(What you will do):
Reproduce the entries exactly. Omit none of them.
:: Recorded data ::
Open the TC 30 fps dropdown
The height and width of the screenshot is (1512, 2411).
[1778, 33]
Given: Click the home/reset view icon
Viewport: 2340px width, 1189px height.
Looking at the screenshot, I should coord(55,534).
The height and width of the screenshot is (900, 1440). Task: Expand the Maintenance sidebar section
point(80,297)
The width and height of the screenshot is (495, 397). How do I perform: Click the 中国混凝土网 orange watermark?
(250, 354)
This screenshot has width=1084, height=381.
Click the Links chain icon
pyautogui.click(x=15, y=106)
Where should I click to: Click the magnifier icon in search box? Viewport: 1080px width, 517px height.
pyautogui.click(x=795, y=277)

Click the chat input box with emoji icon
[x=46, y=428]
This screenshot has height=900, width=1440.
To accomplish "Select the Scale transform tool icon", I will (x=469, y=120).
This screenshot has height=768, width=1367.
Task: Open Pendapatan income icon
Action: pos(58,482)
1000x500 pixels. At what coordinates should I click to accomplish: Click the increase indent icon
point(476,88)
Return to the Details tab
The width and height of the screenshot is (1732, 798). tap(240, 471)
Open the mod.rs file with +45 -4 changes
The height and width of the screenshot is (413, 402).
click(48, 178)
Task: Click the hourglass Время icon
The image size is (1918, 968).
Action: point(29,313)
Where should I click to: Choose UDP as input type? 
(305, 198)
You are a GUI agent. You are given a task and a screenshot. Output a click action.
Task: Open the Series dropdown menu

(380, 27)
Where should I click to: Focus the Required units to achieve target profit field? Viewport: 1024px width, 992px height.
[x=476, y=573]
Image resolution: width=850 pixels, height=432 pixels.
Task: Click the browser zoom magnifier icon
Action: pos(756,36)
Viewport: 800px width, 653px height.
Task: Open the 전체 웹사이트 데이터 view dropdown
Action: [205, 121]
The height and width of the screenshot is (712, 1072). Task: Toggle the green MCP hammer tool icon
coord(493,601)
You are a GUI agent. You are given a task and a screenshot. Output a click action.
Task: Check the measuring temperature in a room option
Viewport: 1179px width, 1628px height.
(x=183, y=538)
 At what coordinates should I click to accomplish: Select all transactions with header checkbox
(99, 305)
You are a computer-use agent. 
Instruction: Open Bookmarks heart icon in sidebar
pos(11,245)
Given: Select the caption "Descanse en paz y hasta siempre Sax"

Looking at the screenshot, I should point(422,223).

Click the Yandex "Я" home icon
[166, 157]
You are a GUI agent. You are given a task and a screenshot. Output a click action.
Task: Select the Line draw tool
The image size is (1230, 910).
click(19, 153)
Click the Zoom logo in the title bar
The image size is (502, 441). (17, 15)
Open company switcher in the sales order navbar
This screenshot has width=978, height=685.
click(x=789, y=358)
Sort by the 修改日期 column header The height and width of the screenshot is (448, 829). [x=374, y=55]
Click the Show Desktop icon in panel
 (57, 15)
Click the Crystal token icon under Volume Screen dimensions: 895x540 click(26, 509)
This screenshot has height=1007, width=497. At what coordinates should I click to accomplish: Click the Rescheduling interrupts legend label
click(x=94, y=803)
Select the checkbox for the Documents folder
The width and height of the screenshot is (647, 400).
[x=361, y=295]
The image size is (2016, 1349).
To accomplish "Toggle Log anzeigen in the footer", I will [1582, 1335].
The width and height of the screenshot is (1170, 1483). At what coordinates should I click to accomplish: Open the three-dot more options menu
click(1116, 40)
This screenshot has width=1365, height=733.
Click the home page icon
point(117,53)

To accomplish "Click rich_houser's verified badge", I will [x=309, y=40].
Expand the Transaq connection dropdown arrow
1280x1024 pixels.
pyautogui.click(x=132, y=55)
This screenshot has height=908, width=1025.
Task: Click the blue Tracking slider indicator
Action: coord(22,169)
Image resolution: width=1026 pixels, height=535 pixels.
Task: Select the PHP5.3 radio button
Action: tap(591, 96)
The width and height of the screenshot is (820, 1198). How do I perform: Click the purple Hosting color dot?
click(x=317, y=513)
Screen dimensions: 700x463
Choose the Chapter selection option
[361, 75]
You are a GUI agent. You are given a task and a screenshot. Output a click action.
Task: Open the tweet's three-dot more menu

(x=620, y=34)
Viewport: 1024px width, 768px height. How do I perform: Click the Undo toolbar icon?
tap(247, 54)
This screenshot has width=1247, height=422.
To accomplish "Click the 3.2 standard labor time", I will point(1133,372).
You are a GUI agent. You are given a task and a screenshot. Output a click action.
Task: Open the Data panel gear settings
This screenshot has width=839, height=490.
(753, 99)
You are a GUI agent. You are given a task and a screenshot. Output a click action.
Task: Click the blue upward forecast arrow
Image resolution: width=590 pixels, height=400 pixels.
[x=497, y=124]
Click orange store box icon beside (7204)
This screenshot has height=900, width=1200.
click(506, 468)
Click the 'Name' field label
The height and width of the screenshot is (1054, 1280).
:::
(Solution for this problem):
Open the TC 30 fps dropdown
The height and width of the screenshot is (1512, 2411).
[1778, 33]
Given: Click the home/reset view icon
Viewport: 2340px width, 1189px height.
Looking at the screenshot, I should coord(55,534).
The height and width of the screenshot is (900, 1440). Task: Expand the Maintenance sidebar section
point(80,297)
The width and height of the screenshot is (495, 397). How do I perform: Click the 中国混凝土网 orange watermark?
(250, 354)
This screenshot has width=1084, height=381.
Click the Links chain icon
pyautogui.click(x=15, y=106)
Where should I click to: Click the magnifier icon in search box? Viewport: 1080px width, 517px height.
pyautogui.click(x=795, y=277)

Click the chat input box with emoji icon
[x=46, y=428]
This screenshot has height=900, width=1440.
To accomplish "Select the Scale transform tool icon", I will (x=469, y=120).
This screenshot has height=768, width=1367.
Task: Open Pendapatan income icon
Action: pos(58,482)
1000x500 pixels. At what coordinates should I click to accomplish: Click the increase indent icon
point(476,88)
Return to the Details tab
The width and height of the screenshot is (1732, 798). tap(240, 471)
Open the mod.rs file with +45 -4 changes
The height and width of the screenshot is (413, 402).
click(48, 178)
Task: Click the hourglass Время icon
The image size is (1918, 968).
Action: point(29,313)
Where should I click to: Choose UDP as input type? 
(305, 198)
You are a GUI agent. You are given a task and a screenshot. Output a click action.
Task: Open the Series dropdown menu

(380, 27)
Where should I click to: Focus the Required units to achieve target profit field? Viewport: 1024px width, 992px height.
[x=476, y=573]
Image resolution: width=850 pixels, height=432 pixels.
Task: Click the browser zoom magnifier icon
Action: pos(756,36)
Viewport: 800px width, 653px height.
Task: Open the 전체 웹사이트 데이터 view dropdown
Action: [205, 121]
The height and width of the screenshot is (712, 1072). Task: Toggle the green MCP hammer tool icon
coord(493,601)
You are a GUI agent. You are given a task and a screenshot. Output a click action.
Task: Check the measuring temperature in a room option
Viewport: 1179px width, 1628px height.
(x=183, y=538)
 At what coordinates should I click to accomplish: Select all transactions with header checkbox
(99, 305)
You are a computer-use agent. 
Instruction: Open Bookmarks heart icon in sidebar
pos(11,245)
Given: Select the caption "Descanse en paz y hasta siempre Sax"

Looking at the screenshot, I should point(422,223).

Click the Yandex "Я" home icon
[166, 157]
You are a GUI agent. You are given a task and a screenshot. Output a click action.
Task: Select the Line draw tool
The image size is (1230, 910).
click(19, 153)
Click the Zoom logo in the title bar
The image size is (502, 441). (17, 15)
Open company switcher in the sales order navbar
This screenshot has width=978, height=685.
click(x=789, y=358)
Sort by the 修改日期 column header The height and width of the screenshot is (448, 829). [x=374, y=55]
Click the Show Desktop icon in panel
 (57, 15)
Click the Crystal token icon under Volume Screen dimensions: 895x540 click(26, 509)
This screenshot has height=1007, width=497. At what coordinates should I click to accomplish: Click the Rescheduling interrupts legend label
click(x=94, y=803)
Select the checkbox for the Documents folder
The width and height of the screenshot is (647, 400).
[x=361, y=295]
The image size is (2016, 1349).
To accomplish "Toggle Log anzeigen in the footer", I will [1582, 1335].
The width and height of the screenshot is (1170, 1483). At what coordinates should I click to accomplish: Open the three-dot more options menu
click(1116, 40)
This screenshot has width=1365, height=733.
Click the home page icon
point(117,53)

To accomplish "Click rich_houser's verified badge", I will [x=309, y=40].
Expand the Transaq connection dropdown arrow
1280x1024 pixels.
pyautogui.click(x=132, y=55)
This screenshot has height=908, width=1025.
Task: Click the blue Tracking slider indicator
Action: coord(22,169)
Image resolution: width=1026 pixels, height=535 pixels.
Task: Select the PHP5.3 radio button
Action: tap(591, 96)
The width and height of the screenshot is (820, 1198). How do I perform: Click the purple Hosting color dot?
click(x=317, y=513)
Screen dimensions: 700x463
Choose the Chapter selection option
[361, 75]
You are a GUI agent. You are given a task and a screenshot. Output a click action.
Task: Open the tweet's three-dot more menu

(x=620, y=34)
Viewport: 1024px width, 768px height. How do I perform: Click the Undo toolbar icon?
tap(247, 54)
This screenshot has width=1247, height=422.
To accomplish "Click the 3.2 standard labor time", I will point(1133,372).
You are a GUI agent. You are given a task and a screenshot. Output a click action.
Task: Open the Data panel gear settings
This screenshot has width=839, height=490.
(753, 99)
You are a GUI agent. You are given a task and a screenshot. Output a click action.
Task: Click the blue upward forecast arrow
Image resolution: width=590 pixels, height=400 pixels.
[x=497, y=124]
Click orange store box icon beside (7204)
This screenshot has height=900, width=1200.
click(506, 468)
Click the 'Name' field label
The height and width of the screenshot is (1054, 1280).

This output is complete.